Dois meses depois de meter as tralhas num caminhão de mudança rumo a Goiânia, o Xavante tratou de recompensar o destemor por me enfiar nestas lonjuras com a Nêga Veia e os mandinhos. Seguramos aquele zero a zero no Castelão, subimos de divisão e a capital de Goiás seria a segunda cidade a receber mais jogos do clube em 2016. Se quisesse mais conforto, só alugando uma meia-água nos arredores da Baixada. Foram tantos anos deixando o asfalto sumir no retrovisor em perseguição ao Brasil, que chegara a hora de o Brasil vir atrás de mim.

Depois do revés com o tecnicamente hediondo Vila Nova, fiz um inventário matemático desta temporada e creio ter sido penalizado por me comportar como um torcedor preguiçoso, de sofá, desses dignos de figurar em propaganda de Pay Per View. Dos nove pontos disputados sobre gramas judiadas pelo sol de Goiás, somamos apenas um, lá em Itumbiara, contra o Goiás. Maledicentes já andam pedindo para eu mergulhar o pé no uísque que vão beber.

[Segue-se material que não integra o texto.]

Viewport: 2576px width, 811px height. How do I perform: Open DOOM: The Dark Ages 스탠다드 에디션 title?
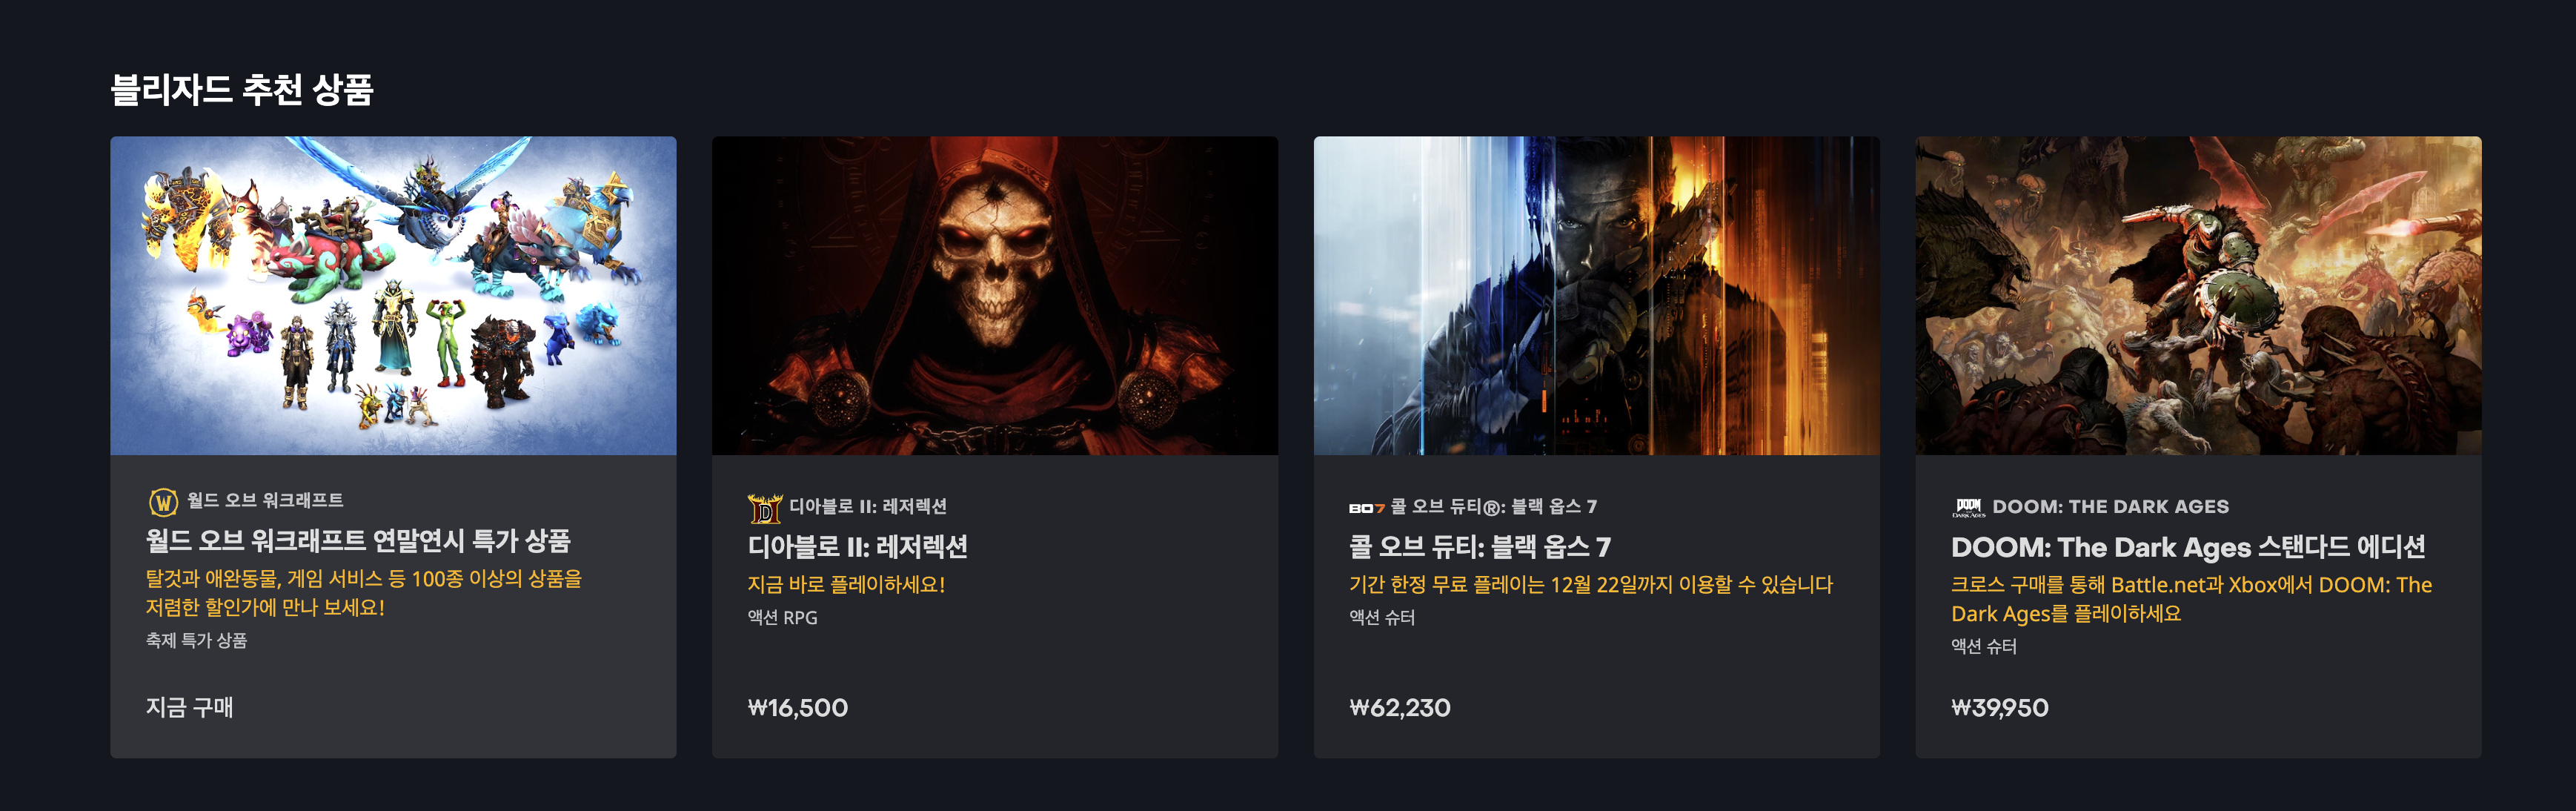[2188, 546]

Porém, matemática é ciência exata, alicerçada na razão. Qualquer um que tenha fé, como temos todos nós, xavantes, não deve se ocupar dela com muito rigor. Tenho em mim que o sobrenatural escolhe os jogos do Brasil para se manifestar, o que denota extremo bom gosto dos mensageiros celestiais. Enquanto guiava o carro pelas ruas escuras do Setor Universitário, ruminando em silêncio aqueles 3 a 1 colhidos minutos antes na simpática cancha do Vila Nova, enumerei três sinais do além, para que não fraquejemos na fé.

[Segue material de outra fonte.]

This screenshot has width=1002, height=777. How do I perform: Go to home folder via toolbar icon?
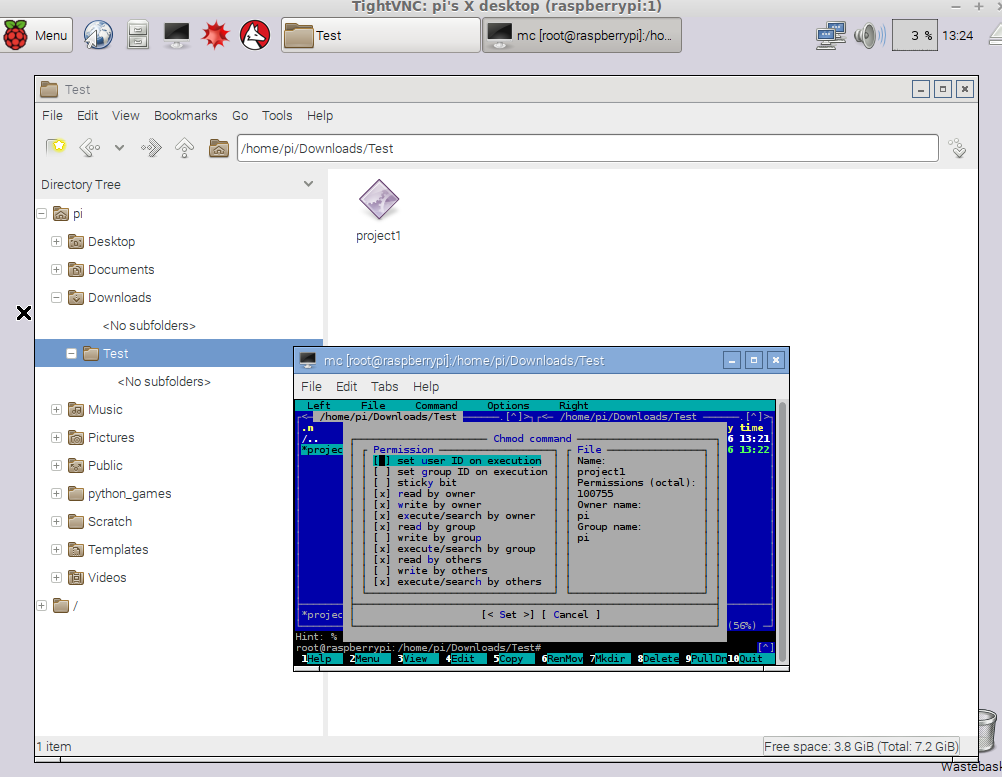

xago1) Combinamos o esquenta num bolicho a 1,5 mil metros do estádio Onésio Brasileiro Alvarenga, o Oba. Chama-se Bar Tchê, mas nada ali remete à atmosfera pampeana. Paulistanos têm certa má vontade com quem se refere a cidade deles com o diminutivo Sampa. Quem fala Sampa, dizem, não é de São Paulo. Estou desenvolvendo idêntica reserva com esses bares-tchê espalhados pelo Brasil. Bueno, refestelados nas cadeiras de plástico do tal Tchê de Goiânia, emudecemos a garganta e nos atracamos nuns petiscos imersos em óleo de fritura. Ainda mastigava um naco de frango a Kiev quando chegou a PM de Goiás. A exemplo da semifinal da Série C do ano passado, contra o mesmo Vila Nova, seríamos escoltados até o estádio. Perfilamos os sete carros, com uma viatura à frente, abrindo espaços, e outra atrás, guarnecendo os flancos. Os PMs avançaram com giroflex ligado até o meio de uma avenida movimentada e interromperam o nervoso fluxo de fim de tarde para que nosso vagar não sofresse interrupções. Se eu não tivesse tido tantos professores maconheiros de história, que fizeram de mim um comunista empedernido, teria até tirado uma selfie com os soldados, como fazem nas passeatas com camisa da CBF. Já no OBA, o Pablo Lisboa, presidente e responsável pelas relações político-militares da Xagô, mostrou no celular o status no WhatsApp do tenente que consentira em nos proteger. Dizia: “Quem poupa os lobos, sacrifica as ovelhas”. Bali de gratidão. Bali em louvor à energia vinda do céu. O tenente não sabe, mas é xavante.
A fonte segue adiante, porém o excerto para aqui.